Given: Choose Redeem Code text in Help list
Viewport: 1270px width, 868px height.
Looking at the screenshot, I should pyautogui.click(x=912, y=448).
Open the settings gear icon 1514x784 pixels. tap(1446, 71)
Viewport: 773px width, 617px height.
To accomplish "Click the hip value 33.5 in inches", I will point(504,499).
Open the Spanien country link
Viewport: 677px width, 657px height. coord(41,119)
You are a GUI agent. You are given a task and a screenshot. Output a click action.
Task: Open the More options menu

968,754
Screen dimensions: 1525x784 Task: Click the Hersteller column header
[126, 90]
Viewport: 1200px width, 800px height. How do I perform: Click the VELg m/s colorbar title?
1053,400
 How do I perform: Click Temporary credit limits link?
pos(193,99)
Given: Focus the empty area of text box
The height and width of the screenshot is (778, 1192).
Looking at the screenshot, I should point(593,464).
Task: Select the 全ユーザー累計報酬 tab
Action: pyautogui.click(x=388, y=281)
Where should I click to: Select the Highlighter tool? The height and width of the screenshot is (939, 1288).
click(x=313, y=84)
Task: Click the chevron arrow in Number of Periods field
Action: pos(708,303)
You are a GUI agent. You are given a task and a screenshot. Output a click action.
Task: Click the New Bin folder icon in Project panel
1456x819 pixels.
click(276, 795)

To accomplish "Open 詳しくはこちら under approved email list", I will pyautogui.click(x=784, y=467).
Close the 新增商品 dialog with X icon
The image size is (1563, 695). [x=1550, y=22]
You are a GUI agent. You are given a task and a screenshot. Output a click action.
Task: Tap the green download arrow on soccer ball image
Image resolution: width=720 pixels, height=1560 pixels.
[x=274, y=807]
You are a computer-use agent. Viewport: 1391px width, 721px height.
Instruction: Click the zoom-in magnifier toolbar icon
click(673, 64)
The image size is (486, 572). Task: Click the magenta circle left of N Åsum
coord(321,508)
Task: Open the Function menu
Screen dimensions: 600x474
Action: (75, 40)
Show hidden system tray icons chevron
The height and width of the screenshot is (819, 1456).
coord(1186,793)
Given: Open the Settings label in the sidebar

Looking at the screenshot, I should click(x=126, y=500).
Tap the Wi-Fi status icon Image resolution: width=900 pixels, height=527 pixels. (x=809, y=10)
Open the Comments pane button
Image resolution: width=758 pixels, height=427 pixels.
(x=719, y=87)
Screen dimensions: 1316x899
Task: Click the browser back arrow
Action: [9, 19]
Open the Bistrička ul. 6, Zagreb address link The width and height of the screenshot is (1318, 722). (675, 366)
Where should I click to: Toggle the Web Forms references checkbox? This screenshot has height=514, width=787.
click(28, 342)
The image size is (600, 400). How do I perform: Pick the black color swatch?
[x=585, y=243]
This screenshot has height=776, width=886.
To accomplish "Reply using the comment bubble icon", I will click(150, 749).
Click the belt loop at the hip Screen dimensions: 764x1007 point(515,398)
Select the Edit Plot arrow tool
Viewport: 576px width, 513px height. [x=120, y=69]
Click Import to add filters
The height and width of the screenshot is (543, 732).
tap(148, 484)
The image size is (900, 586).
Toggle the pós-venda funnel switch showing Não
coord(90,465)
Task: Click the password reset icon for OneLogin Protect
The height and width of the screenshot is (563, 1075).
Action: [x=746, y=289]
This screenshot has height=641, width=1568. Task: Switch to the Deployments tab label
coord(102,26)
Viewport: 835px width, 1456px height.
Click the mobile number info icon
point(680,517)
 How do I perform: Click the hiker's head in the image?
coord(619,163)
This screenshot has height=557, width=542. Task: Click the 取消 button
######
Copy out each line above that contains the string "Select". Letter case matters.

Task: Select the 全ユーザー累計報酬 tab
Where should I click to: Select the Highlighter tool? The height and width of the screenshot is (939, 1288).
Select the Edit Plot arrow tool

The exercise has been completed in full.